NINA. You work too hard to realise the importance of your writings. What if you are discontented with yourself? To others you appear a great and splendid man. If I were a writer like you I should devote my whole life to the service of the Russian people, knowing at the same time that their welfare depended on their power to rise to the heights I had attained, and the people should send me before them in a chariot of triumph.
TRIGORIN. In a chariot? Do you think I am Agamemnon? [They both smile.]
NINA. For the bliss of being a writer or an actress I could endure want, and disillusionment, and the hatred of my friends, and the pangs of my own dissatisfaction with myself; but I should demand in return fame, real, resounding fame! [She covers her face with her hands] Whew! My head reels!
THE VOICE OF ARKADINA. [From inside the house] Boris! Boris!

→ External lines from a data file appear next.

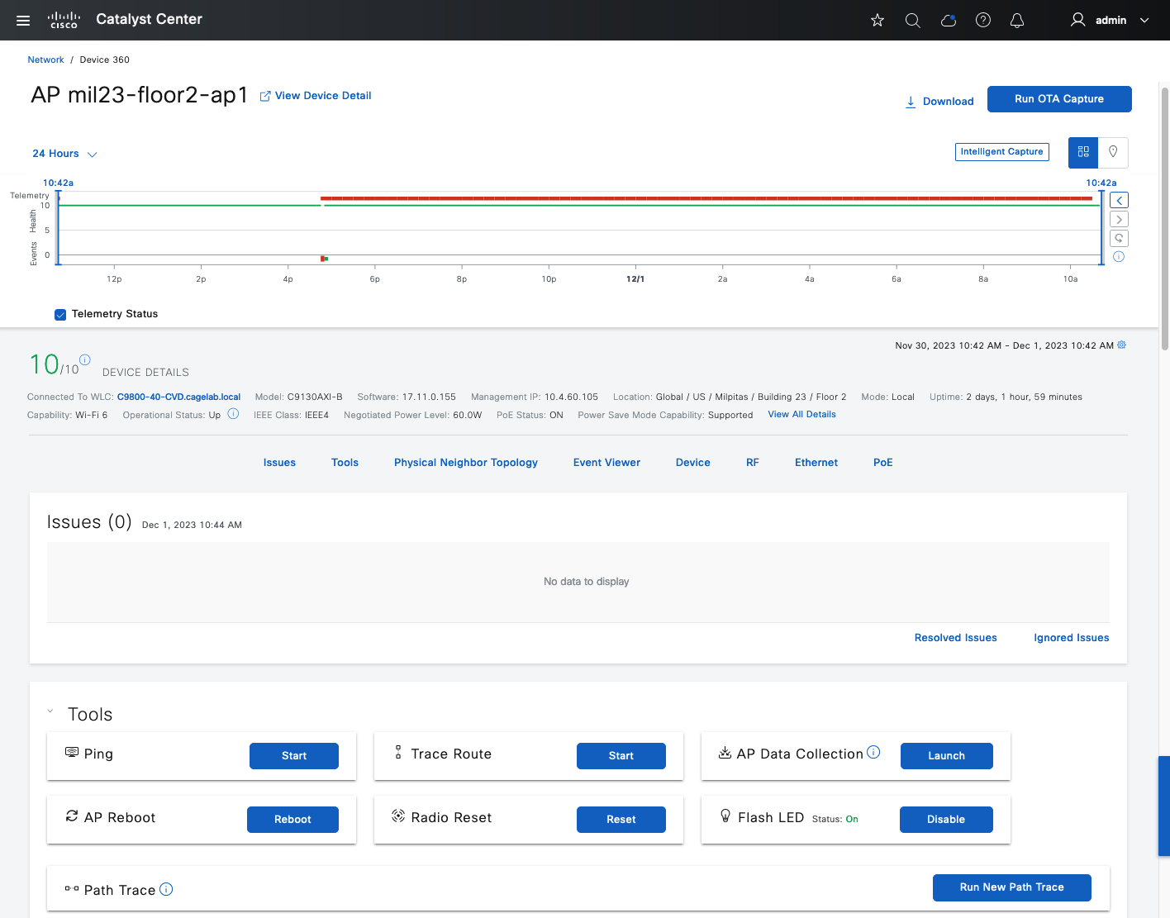This screenshot has height=918, width=1170.
Task: Open the global search icon
Action: [x=912, y=21]
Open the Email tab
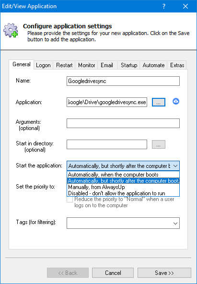This screenshot has height=284, width=197. click(x=107, y=65)
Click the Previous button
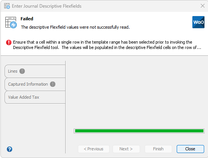 94,149
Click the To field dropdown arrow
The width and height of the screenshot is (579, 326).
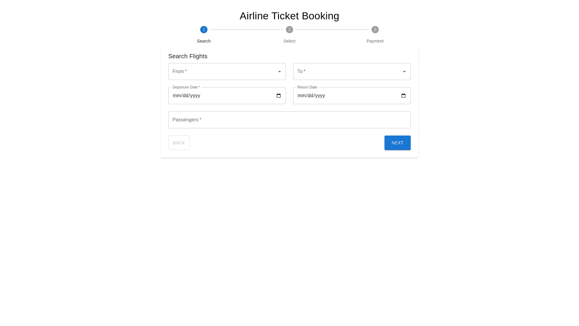click(x=404, y=72)
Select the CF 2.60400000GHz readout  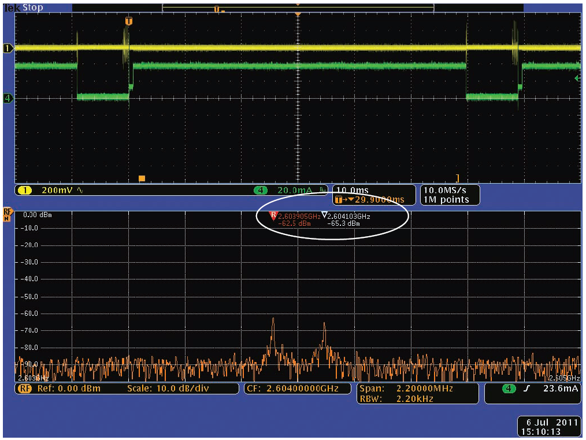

TRIGORIN. She is calling me, probably to come and pack, but I don't want to leave this place. [His eyes rest on the lake] What a blessing such beauty is!
NINA. Do you see that house there, on the far shore?
TRIGORIN. Yes.
NINA. That was my dead mother's home. I was born there, and have lived all my life beside this lake. I know every little island in it.
TRIGORIN. This is a beautiful place to live. [He catches sight of the dead sea-gull] What is that?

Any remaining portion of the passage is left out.